Controllable One-Pot Synthesis and Enhanced Visible Light Photocatalytic Activity of Tunable C-Cl-Codoped TiO2 Nanocrystals with High Surface Area

We demonstrate the controlled synthesis of C-Cl-codoped anatase TiO2, nanocrystals by hydrolysis of titanium tetraisopropoxide (TTIP) in chloroform containing trace amounts of water at a low temperature of 150 degrees C without subsequent thermal procedure. The C and Cl dopants resulted from the solvothermal decomposition of chloroform induced by water, and the adjusting of molar ratios of water to TTIP was able to tune the crystal sizes and the concentration of the dopants.
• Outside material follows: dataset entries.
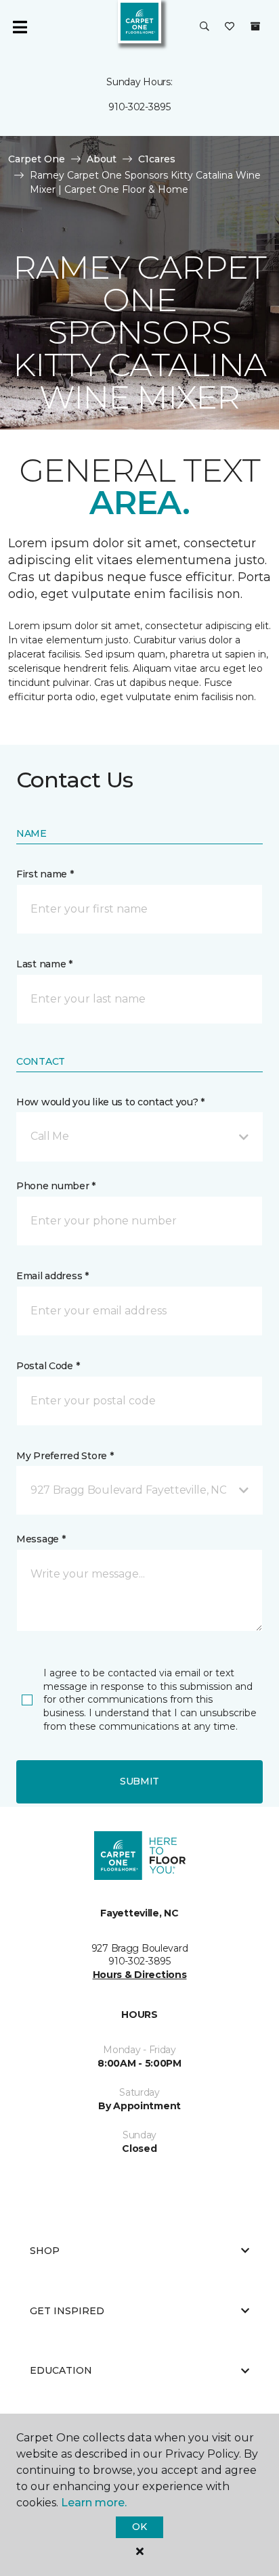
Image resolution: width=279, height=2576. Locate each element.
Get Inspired (67, 2311)
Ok (139, 2527)
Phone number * (55, 1186)
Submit (139, 1781)
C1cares (156, 159)
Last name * (44, 964)
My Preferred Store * (64, 1455)
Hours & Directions (140, 1975)
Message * (40, 1539)
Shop (45, 2251)
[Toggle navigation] (19, 27)
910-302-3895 (139, 107)
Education (61, 2370)
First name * (45, 874)
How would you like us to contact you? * (110, 1102)
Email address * (52, 1276)
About (101, 159)
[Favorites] (229, 27)
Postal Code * (47, 1366)
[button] (204, 27)
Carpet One (36, 159)
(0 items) (255, 26)
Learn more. (94, 2502)
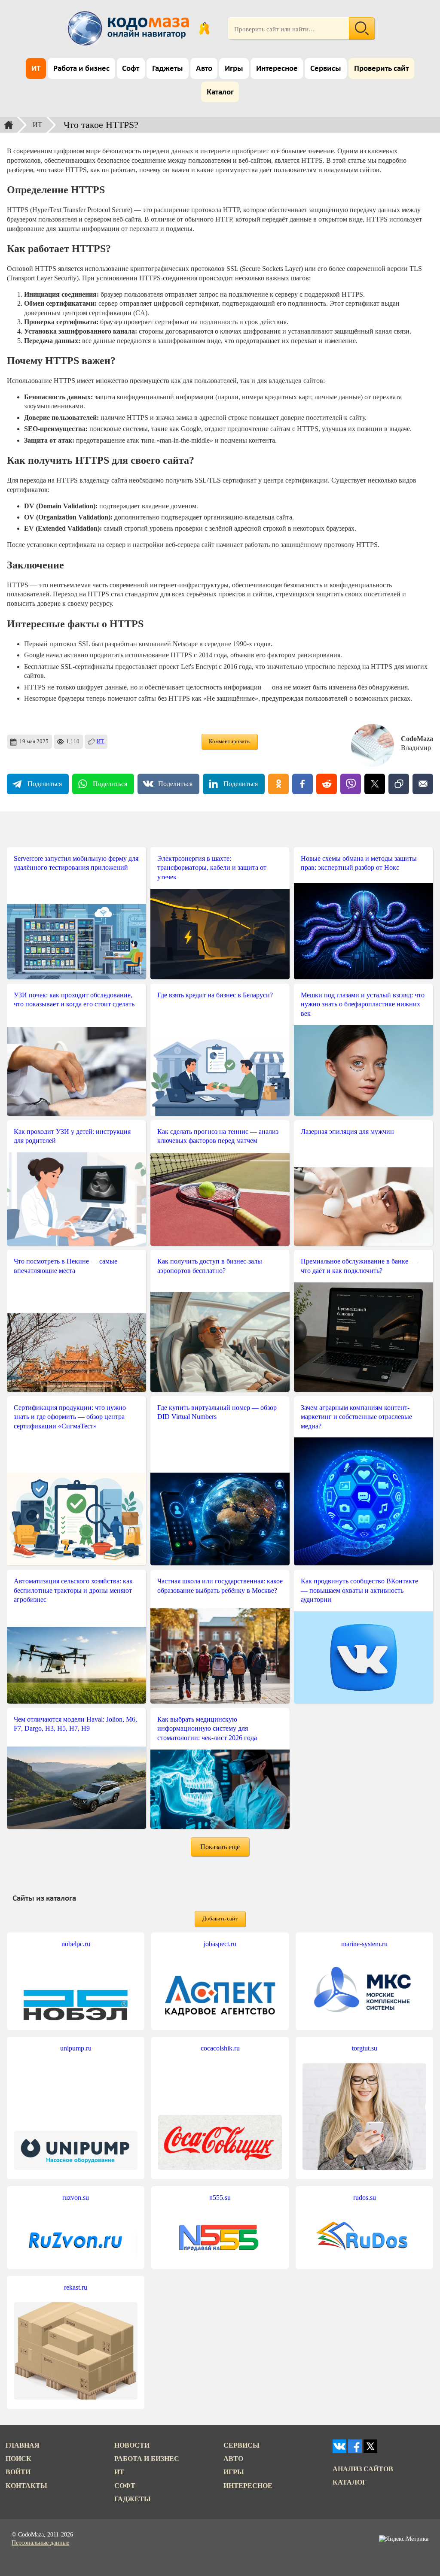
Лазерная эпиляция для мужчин (347, 1131)
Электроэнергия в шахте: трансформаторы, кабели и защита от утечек (211, 868)
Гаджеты (167, 69)
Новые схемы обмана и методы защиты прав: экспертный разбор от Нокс (359, 863)
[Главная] (8, 125)
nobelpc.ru (75, 1943)
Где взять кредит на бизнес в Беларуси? (215, 995)
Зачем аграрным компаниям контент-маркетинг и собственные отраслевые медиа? (356, 1417)
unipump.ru (76, 2048)
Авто (204, 69)
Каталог (220, 92)
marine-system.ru (364, 1943)
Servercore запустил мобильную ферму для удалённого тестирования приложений (76, 863)
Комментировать (229, 741)
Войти (18, 2472)
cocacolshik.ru (220, 2048)
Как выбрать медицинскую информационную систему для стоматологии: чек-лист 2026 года (207, 1728)
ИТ (35, 69)
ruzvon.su (75, 2197)
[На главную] (129, 28)
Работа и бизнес (81, 69)
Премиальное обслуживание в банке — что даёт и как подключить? (359, 1266)
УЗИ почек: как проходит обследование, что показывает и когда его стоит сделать (74, 999)
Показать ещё (220, 1846)
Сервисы (325, 69)
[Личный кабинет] (204, 28)
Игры (234, 69)
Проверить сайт (381, 69)
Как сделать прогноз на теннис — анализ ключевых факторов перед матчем (217, 1136)
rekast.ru (75, 2287)
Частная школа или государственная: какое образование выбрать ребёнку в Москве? (220, 1585)
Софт (130, 69)
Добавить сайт (220, 1919)
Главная (23, 2445)
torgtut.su (364, 2048)
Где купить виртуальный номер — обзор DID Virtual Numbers (217, 1412)
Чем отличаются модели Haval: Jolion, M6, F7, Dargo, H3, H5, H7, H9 (75, 1724)
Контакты (26, 2485)
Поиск (18, 2458)
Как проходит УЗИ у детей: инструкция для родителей (72, 1136)
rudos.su (364, 2197)
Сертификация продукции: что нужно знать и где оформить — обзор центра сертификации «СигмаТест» (70, 1417)
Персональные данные (40, 2543)
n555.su (220, 2197)
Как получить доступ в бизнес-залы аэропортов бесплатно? (209, 1266)
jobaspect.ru (220, 1943)
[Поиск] (362, 28)
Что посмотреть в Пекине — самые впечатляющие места (65, 1266)
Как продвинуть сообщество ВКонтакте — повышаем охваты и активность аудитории (359, 1590)
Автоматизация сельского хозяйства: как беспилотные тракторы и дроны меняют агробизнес (73, 1590)
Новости (132, 2445)
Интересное (277, 69)
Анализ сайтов (363, 2469)
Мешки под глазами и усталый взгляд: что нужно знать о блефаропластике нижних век (363, 1004)
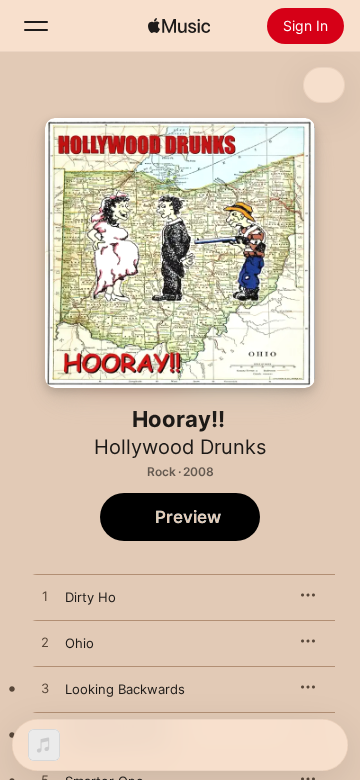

The as-prepared powders were characterized by X-ray diffraction (XRD), transmission electron microscopy (TEM), high-resolution TEM (HRTEM), nitrogen adsorption, X-ray photoelectron spectroscopy (XPS), and UV-vis diffuse reflectance spectroscopy (DRS). All the C-Cl-codoped TiO2 possessed mesoporous Structure and high Surface areas between 158.1 and 469.6 m(2)/g. The photocatalytic activities of the resulting C-Cl-codoped TiO2 nanocrystals were evaluated by the photodegradation of RhB Under visible light irradiation. The sample synthesized with it molar ratio of water to TTIP equal to 2 exhibited the highest photoactivity among all the synthesized C-Cl-codoped TiO2. Its activity was even much higher than that of the C-TiO2 and Cl-TiO2 reported in our previous work. The enhanced visible light photocatalyitc activity of that C-Cl-codoped TiO2 nanocrystal Could be primarily attributed to the large surface area and the synergetic effect of the codoping.